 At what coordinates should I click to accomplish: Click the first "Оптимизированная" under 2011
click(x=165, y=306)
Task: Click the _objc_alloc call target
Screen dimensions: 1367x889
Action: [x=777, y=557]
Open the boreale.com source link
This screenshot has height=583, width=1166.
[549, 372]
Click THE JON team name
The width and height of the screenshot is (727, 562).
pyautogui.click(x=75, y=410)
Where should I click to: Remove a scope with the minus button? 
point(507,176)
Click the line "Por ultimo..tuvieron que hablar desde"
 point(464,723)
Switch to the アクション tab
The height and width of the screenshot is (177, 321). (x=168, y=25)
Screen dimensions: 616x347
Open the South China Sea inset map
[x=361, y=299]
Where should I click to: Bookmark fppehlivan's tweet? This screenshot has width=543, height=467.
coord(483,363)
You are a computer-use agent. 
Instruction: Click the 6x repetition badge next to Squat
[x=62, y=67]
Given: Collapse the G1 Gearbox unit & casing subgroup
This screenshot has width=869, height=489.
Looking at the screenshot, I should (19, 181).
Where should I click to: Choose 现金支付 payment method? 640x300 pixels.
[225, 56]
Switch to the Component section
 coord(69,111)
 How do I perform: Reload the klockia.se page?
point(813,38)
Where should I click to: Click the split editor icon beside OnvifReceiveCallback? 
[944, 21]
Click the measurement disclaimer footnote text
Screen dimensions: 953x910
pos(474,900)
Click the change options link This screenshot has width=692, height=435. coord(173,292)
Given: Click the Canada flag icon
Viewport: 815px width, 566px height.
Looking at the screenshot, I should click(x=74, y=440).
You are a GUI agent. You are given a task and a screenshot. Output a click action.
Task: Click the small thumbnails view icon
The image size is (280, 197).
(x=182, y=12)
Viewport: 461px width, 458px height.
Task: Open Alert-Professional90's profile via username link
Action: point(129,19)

Exercise goal: In the entries above, find each line with "agent" and copy it.

Exercise result:
You are a computer-use agent. 
You are a GUI agent. You are given a task and a screenshot. Output a click action.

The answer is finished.